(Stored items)
[Start of Attachment]

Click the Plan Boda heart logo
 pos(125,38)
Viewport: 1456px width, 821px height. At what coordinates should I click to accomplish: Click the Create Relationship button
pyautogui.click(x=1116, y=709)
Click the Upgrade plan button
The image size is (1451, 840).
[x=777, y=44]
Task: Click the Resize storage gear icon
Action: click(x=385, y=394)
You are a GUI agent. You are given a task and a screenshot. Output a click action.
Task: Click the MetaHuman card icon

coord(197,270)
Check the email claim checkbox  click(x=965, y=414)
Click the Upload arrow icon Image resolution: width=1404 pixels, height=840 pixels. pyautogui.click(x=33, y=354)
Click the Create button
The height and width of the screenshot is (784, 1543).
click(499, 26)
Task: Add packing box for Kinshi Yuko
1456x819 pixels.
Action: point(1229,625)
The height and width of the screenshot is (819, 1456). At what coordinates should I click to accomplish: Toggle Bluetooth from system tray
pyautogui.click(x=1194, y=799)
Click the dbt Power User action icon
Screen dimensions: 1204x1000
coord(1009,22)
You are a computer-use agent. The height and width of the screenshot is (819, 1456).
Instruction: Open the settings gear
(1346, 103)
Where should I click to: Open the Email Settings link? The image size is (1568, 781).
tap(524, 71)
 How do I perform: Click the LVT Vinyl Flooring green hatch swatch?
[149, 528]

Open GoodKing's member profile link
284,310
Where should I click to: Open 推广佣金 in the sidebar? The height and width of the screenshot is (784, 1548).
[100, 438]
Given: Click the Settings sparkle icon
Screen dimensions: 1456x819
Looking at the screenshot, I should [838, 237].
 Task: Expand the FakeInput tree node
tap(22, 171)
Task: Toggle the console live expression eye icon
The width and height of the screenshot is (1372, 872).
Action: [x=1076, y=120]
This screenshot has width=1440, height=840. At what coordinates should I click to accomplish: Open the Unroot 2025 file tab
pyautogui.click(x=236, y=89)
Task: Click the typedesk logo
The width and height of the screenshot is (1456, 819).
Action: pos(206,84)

[End of Attachment]

_The task_.
Pull each line containing "agent" from the records.

_Result_.
You are a GUI agent. You are given a task and a screenshot. Output a click action.
You are a computer-use agent. The height and width of the screenshot is (819, 1456).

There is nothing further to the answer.